So there I was: this woman reached out to me with the job title I wanted and the salary I wanted and everything else about the role sounded like a dream. It's remote, has a small team, supports women founders.

Then I started the job and that's when I saw how toxic the enviornmnet was.

My manager (the only person I work with), said I cannot ask her questions and instead need to find my own answers first. For example, I heard mention of a weekly meeting and asked her when or where it was - to which she responded that I needed to look for it myself.

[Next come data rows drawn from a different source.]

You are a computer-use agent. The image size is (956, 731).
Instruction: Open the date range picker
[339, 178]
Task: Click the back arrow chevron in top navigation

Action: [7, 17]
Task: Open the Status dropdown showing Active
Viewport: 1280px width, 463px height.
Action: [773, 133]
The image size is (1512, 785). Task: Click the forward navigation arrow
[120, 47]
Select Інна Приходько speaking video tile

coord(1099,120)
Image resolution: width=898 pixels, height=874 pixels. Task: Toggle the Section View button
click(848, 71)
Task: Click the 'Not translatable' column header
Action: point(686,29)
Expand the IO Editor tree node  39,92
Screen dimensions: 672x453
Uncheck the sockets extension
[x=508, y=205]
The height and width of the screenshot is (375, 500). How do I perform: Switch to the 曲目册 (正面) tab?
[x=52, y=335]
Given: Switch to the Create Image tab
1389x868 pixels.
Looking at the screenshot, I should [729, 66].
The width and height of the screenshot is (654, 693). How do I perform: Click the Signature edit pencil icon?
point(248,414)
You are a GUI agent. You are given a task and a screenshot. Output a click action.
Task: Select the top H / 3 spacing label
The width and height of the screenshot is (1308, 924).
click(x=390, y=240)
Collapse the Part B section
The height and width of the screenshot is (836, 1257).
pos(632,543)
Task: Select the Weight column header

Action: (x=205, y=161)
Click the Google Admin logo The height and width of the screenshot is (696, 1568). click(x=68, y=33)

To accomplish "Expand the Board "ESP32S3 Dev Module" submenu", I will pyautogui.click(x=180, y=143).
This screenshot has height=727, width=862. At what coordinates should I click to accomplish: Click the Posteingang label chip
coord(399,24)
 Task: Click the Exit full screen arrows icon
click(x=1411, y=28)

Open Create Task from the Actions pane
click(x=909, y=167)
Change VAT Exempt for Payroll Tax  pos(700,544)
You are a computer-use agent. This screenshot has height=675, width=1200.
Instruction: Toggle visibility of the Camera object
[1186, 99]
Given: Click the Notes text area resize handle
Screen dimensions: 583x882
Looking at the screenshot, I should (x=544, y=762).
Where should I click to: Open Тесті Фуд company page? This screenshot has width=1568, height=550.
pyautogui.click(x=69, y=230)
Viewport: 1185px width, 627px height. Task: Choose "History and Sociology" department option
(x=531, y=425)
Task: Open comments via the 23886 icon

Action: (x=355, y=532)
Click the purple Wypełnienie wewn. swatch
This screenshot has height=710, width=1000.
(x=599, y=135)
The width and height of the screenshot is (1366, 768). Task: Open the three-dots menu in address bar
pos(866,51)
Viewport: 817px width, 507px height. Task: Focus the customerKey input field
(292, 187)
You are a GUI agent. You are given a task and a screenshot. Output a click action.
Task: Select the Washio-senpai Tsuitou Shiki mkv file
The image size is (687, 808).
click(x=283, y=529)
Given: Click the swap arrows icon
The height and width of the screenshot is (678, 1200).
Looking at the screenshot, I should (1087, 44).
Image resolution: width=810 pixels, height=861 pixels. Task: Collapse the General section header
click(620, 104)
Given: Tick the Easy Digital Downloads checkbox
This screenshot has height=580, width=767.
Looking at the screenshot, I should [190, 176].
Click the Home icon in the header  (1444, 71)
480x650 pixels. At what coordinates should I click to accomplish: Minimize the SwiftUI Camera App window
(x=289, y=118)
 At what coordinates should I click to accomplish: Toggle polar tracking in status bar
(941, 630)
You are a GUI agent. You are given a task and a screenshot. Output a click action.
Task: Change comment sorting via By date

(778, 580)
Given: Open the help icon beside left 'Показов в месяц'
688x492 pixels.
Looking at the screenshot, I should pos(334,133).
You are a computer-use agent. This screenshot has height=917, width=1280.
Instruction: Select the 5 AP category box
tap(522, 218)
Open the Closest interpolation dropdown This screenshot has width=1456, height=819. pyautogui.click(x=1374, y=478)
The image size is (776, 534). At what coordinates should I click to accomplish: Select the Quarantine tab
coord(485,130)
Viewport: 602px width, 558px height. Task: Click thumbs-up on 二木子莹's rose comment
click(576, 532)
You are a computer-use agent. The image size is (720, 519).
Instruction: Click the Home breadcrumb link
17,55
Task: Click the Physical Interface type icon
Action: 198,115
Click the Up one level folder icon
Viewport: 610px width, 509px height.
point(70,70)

I eventually found it in an old Slack archive from way before I started working there, but felt really odd about the whole thing.

Other toxic signs: my employees text me so it's not on Slack's record to ask me how I'm doing and to ask them questions, as long as I don't tell my manager. My manager told me they work a strict 9-5, but now expects me to work 7 AM to 7 PM. She texts me after work at all hours to do work tasks. She tells me to spend time on tasks, then tells me to be faster on tasks.

There are many inconsistencies, poor communication, fear among employees, and to top it all off - this manager gives all of us on the team "life coaching" every week.

I'm curious how others here would cope, if at all, and when would be a good time to exit the company. Any advice appreciated!

So sorry to hear about the lack of boundaries and respect towards work hours at your new role! I'm here to share a resource that our team has put together on thinking about when to leave your job (especially for those in your case who have just started!) - it may be helpful for you as you're thinking through how to go about your current situatuon: https://elpha.com/resources/how-to-quit-your-job-just-started
Thank you!
HI, Thanks for sharing your situation on here. What you describe is a very toxic environment and I suggest to restart the job search right now. Here's what I do, put in 1-2 weeks PTO asap, restart the job search, get very clear on how to look for good culture fit and to test during the interview if you can for any toxic work culture. Put in your notice at the end of the month or as soon as you can, depending on your financial needs.Think of it this way - the more time you spend in this job, the less time you have to find a job that values you and IS a good culture fit. Most importantly, don't get sucked in because toxic places can suck you in, just like toxic relationships.Happy to support on a call, to chat further on this and create a gameplan, feel free to Dm me.
I appreciate this a lot, thank you. I don't have any PTO until 3 months into this role, but I might take you up on your offer to create a gameplan.
Get out as soon as you can. You owe them nothing. But, use what you learned in this situation to judge any new offers. Ask lots and lots of specific questions next time about daily culture and definitely sort our expectations with your next manager.
Thank you!
That sounds awful. Take it from someone who gutted it through in a toxic environment for a year, it only gets worse. And the normalization of that behavior took such a toll on my mental health, I'm only just recovering from it a year later. The longer you stay, the more reasons you'll come up with why you should. I would also start the job search now... if you have enough of a financial cushion, I would leave as soon as you can and just leave it off your resume (Alison Green at Ask a Manager has a lot of advice on this). If not, I'd still start heavily job searching with the intention of leaving as soon as you get an offer. I don't know what kind of roles you work in, but my company (Series E company with ~actual~ great culture) has been on a hiring spree - if you DM me, I'm happy to give you a referral.
Thank you, I am going to send you a DM soon!
As someone who had put in several years in a similar environment and recently started working in a positive, professional environment, I will corroborate that this is 1) not normal 2) going to impact your perception of future workplaces as you normalize it and 3) going to escalate into undue emotional and mental turmoil. I had never been more relieved than when I left that job. It sounds like you can easily leave this off your resume if you leave asap. It may seem tenable to stick it out for a year or two, but trust me, it will only get worse.
Also I'm sorry you are going through this!!